En d’autres termes, lorsque le Métavers a commencé à se remplir d’obstacles auxquels on pouvait se cogner, le problème consistant à le traverser à grande vitesse a soudain revêtu un intérêt accru. La manœuvrabilité est devenue un important critère. La taille aussi. Hiro, Da5id et les autres ont abandonné les véhicules énormes, baroques et bizarres qu’ils affectionnaient jusque-là. Leurs maisons victoriennes montées sur chenilles, leurs paquebots à roulettes, leurs sphères cristallines d’un kilomètre et demi de diamètre, leurs chariots de feu tirés par des dragons ont laissé la place à de petits véhicules plus maniables. Essentiellement des motos.
Dans le Métavers, rien n’empêche un mobile d’être aussi souple et agile qu’un quark. Les lois de la physique ne sont pas un problème, il n’y a pas de contraintes d’accélération ni de résistance de l’air à calculer. Les pneus ne crissent pas, les freins ne se bloquent jamais. La seule chose qu’on ne puisse pas changer, c’est le temps de réaction de l’utilisateur. C’est pourquoi, lorsqu’ils faisaient la course sur leurs motos virtuelles dernier modèle ou se lançaient dans des rallyes complètement fous dans le Centre à Mach 1, ils ne s’occupaient pas de la puissance du moteur. Ils s’intéressaient uniquement à l’interface utilisateurs, aux commandes permettant au pilote de transmettre ses réactions à la machine, de la diriger, d’accélérer ou de freiner avec une rapidité proche de celle de la pensée. Lorsqu’on fonce à de telles vitesses au sein d’une meute de motocyclistes à travers une zone de peuplement très dense, lorsqu’on rentre dans un obstacle et qu’on voit sa vitesse instantanément réduite à zéro, inutile de songer à rattraper les autres. Une seule erreur et on est perdu.
Hiro avait alors une assez bonne moto. Il aurait pu avoir la meilleure du Boulevard, ne serait-ce que parce qu’il a des réflexes insurpassables. Mais il s’intéressait davantage aux combats de sabre qu’à la moto.

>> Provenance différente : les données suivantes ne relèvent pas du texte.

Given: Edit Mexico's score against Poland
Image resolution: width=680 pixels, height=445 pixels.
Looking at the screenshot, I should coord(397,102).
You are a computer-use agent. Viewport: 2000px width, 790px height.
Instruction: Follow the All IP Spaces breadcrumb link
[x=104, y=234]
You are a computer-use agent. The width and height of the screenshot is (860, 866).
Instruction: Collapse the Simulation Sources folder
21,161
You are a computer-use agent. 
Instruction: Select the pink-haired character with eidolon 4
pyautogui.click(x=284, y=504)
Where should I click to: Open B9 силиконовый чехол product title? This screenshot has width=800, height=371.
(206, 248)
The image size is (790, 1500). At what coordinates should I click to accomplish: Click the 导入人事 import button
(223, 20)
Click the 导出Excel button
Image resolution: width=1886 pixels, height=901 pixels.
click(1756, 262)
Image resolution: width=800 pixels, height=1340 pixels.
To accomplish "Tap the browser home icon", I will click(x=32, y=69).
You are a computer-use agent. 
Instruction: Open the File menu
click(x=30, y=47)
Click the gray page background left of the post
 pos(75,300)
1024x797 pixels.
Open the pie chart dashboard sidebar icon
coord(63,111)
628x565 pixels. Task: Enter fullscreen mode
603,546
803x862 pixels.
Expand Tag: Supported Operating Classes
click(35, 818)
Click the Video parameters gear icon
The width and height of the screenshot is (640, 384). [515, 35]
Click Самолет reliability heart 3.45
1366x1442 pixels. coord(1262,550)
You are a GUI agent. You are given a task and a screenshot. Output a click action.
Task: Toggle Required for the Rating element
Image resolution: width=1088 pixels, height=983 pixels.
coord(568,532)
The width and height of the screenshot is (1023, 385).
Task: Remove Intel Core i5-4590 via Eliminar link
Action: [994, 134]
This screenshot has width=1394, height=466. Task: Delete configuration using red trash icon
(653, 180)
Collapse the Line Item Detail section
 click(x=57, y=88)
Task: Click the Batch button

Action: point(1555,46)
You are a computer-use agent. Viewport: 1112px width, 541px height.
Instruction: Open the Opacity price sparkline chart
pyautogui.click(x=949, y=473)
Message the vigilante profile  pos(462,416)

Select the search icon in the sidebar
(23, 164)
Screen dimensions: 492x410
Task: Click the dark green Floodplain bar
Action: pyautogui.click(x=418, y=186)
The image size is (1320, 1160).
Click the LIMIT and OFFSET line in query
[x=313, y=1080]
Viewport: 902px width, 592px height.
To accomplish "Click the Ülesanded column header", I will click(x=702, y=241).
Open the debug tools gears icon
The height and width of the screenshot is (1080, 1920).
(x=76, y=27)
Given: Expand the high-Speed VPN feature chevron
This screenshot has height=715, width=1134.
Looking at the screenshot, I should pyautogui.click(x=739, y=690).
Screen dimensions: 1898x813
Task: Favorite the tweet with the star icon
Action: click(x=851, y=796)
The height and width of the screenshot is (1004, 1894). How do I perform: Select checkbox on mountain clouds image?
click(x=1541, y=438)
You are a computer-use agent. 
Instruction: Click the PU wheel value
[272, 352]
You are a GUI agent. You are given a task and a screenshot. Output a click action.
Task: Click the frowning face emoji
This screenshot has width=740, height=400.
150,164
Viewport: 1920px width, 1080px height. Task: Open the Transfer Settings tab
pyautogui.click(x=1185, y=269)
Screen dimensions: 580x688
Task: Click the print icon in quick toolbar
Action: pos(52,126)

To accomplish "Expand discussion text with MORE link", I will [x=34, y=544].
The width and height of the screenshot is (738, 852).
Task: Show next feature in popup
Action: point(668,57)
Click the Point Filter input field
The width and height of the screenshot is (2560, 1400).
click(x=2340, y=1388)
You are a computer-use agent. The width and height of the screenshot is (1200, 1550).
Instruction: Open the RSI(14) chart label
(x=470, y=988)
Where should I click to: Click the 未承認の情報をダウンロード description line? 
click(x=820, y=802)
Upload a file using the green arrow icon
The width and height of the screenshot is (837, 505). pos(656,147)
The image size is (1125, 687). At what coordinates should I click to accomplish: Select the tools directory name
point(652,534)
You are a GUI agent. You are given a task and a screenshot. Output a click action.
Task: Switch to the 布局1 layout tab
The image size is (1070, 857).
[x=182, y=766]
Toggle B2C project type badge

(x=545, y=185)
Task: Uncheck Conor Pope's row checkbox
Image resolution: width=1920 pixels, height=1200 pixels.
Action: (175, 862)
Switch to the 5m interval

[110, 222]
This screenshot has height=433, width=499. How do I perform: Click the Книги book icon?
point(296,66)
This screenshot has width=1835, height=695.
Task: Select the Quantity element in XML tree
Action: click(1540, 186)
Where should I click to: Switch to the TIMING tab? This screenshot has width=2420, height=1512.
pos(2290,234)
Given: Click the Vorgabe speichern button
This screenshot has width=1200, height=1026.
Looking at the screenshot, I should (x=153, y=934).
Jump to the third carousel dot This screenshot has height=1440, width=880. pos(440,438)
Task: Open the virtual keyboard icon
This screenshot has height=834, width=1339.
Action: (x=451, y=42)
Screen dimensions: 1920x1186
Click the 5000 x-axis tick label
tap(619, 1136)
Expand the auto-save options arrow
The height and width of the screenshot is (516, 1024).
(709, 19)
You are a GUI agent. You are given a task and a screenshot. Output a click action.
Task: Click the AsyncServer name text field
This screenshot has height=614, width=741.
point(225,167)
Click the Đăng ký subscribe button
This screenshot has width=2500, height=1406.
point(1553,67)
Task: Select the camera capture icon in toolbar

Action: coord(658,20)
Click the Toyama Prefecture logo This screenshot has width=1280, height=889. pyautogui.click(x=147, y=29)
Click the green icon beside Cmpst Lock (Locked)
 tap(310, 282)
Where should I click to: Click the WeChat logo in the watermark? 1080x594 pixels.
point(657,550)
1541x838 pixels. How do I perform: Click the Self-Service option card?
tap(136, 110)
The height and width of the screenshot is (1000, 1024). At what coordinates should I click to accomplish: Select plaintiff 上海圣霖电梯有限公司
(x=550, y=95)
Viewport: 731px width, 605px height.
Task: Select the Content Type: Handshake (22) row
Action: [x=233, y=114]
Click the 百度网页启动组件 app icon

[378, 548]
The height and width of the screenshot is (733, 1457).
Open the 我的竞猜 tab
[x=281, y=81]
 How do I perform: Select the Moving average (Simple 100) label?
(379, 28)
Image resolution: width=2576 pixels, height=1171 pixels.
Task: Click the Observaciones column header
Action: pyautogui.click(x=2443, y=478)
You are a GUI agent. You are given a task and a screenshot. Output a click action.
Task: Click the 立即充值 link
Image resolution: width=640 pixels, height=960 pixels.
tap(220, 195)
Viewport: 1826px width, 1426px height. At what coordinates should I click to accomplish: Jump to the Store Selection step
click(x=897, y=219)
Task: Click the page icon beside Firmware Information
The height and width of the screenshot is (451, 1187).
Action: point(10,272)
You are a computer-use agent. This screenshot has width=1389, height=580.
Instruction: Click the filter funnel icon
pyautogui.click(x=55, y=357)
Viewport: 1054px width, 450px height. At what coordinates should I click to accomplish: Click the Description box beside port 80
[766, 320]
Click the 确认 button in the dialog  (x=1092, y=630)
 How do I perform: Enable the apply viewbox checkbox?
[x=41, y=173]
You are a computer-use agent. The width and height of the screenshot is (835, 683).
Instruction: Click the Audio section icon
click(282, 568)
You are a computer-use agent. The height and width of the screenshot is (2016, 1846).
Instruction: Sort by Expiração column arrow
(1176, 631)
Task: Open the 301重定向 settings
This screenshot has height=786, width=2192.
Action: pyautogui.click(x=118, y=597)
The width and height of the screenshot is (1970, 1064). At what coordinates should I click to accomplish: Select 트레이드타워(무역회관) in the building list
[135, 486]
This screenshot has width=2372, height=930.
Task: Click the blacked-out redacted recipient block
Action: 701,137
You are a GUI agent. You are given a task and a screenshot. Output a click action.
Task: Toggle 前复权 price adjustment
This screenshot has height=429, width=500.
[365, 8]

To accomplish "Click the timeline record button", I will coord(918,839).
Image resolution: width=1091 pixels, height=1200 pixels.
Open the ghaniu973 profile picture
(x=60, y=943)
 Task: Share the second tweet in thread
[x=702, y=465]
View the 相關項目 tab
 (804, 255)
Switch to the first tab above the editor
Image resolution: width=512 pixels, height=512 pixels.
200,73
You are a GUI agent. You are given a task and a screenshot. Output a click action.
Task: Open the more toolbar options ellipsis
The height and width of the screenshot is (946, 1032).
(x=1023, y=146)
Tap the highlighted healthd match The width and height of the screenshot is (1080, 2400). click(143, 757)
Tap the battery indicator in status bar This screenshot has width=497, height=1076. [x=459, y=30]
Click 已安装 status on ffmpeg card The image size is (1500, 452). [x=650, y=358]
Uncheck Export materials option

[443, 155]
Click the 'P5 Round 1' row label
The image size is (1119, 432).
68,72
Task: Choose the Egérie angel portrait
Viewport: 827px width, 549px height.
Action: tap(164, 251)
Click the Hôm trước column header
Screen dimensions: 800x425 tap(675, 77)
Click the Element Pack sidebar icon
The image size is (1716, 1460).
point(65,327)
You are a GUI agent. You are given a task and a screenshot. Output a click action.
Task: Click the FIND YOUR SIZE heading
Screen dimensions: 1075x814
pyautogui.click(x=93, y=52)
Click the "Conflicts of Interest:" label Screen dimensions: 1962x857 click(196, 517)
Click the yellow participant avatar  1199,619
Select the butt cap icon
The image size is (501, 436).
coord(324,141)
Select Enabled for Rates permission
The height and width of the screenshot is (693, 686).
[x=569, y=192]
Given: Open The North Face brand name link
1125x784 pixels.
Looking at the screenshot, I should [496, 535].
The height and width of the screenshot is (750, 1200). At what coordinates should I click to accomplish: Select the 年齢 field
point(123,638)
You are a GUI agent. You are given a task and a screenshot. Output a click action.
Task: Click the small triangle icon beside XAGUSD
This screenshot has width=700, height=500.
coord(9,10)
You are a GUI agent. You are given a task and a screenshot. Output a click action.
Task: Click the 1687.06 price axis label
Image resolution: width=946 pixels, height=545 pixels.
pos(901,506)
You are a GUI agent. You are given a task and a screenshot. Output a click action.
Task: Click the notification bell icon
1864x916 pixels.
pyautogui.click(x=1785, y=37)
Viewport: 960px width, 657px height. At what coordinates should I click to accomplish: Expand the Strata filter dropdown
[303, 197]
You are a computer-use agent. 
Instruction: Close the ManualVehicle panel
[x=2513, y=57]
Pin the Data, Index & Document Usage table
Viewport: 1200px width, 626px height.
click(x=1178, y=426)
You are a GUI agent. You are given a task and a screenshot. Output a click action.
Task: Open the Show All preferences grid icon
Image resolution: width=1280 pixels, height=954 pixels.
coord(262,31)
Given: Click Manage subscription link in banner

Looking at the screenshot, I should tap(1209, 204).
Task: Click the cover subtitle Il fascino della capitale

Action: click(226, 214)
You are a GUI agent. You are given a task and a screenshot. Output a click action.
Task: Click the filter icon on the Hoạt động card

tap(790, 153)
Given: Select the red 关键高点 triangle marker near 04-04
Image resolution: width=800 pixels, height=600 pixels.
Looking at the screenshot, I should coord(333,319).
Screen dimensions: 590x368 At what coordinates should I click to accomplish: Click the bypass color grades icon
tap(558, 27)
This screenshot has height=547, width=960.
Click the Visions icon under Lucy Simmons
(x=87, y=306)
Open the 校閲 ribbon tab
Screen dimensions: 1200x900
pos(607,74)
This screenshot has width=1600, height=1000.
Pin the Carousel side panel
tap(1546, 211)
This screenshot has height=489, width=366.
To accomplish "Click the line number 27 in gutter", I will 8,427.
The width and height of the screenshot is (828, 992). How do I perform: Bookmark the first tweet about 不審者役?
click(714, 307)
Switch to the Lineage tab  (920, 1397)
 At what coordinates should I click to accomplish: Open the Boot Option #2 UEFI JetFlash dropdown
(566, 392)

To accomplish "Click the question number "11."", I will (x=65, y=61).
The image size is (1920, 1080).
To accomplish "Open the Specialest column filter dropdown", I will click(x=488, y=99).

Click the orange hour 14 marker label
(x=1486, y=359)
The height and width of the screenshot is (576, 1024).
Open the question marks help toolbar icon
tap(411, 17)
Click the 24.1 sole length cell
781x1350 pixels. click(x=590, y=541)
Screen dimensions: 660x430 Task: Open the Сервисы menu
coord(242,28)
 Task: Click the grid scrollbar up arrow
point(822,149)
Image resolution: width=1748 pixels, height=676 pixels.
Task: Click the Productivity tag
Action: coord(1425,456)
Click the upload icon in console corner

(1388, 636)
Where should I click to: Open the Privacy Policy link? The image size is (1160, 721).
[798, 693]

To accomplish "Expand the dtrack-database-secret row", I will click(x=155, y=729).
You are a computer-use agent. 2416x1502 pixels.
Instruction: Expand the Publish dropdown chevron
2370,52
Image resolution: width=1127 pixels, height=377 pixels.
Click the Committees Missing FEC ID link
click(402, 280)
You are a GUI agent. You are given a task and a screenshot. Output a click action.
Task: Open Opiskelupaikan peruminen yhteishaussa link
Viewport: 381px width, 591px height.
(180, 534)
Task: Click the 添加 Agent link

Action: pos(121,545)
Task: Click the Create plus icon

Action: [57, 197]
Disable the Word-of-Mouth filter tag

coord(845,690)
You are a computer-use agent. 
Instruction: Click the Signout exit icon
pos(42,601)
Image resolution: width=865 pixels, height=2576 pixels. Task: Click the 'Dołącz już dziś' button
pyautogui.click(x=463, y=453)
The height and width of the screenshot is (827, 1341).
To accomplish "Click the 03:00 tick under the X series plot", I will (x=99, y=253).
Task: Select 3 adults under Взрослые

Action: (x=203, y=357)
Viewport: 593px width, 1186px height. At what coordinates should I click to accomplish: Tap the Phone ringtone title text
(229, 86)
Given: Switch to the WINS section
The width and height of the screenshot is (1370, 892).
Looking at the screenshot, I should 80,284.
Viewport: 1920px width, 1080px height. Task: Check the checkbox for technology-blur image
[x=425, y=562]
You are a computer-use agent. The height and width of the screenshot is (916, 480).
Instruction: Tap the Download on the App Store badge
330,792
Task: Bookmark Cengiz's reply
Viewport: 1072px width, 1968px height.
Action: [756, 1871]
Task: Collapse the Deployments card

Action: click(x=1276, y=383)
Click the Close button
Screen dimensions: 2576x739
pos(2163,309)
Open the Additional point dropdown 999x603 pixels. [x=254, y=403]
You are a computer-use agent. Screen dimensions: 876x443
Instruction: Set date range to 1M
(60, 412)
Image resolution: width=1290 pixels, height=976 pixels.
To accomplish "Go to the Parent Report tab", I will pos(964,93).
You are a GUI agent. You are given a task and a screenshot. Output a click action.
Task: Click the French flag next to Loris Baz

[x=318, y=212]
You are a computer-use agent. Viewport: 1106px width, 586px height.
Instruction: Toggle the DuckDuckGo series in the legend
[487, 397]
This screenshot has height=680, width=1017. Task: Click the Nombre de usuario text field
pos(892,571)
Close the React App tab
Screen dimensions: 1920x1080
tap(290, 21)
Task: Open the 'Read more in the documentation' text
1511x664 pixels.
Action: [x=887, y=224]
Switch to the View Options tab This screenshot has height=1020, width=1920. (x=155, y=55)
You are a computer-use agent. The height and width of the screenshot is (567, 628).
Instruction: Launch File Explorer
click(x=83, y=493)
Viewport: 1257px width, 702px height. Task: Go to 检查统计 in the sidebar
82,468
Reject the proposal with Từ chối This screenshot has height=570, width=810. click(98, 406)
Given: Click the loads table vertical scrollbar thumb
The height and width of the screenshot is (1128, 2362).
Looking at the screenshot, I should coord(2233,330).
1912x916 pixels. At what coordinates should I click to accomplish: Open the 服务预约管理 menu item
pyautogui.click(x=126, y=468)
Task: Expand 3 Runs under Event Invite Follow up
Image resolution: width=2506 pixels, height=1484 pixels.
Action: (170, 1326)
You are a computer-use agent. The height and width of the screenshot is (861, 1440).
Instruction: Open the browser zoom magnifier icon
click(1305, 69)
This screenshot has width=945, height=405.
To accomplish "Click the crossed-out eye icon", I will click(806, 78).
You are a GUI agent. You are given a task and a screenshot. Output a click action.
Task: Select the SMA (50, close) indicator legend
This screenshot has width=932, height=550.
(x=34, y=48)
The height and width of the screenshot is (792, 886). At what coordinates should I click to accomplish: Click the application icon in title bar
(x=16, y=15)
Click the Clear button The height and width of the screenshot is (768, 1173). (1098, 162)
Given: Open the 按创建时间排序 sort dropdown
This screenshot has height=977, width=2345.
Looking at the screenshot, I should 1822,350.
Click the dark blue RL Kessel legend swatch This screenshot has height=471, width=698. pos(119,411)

Il ouvre sa plus récente version de logiciel de moto et se refamiliarise avec les commandes. Il passe du Pays Plat au Métavers en 3D et s’entraîne dans sa cour à tourner sur la moto pendant quelque temps. Au-delà de la cour, il n’y a que du noir, parce qu’il n’est pas branché sur le réseau. Il en éprouve une sensation d’isolement et de désolation, exactement comme s’il flottait sur un radeau au milieu du Pacifique.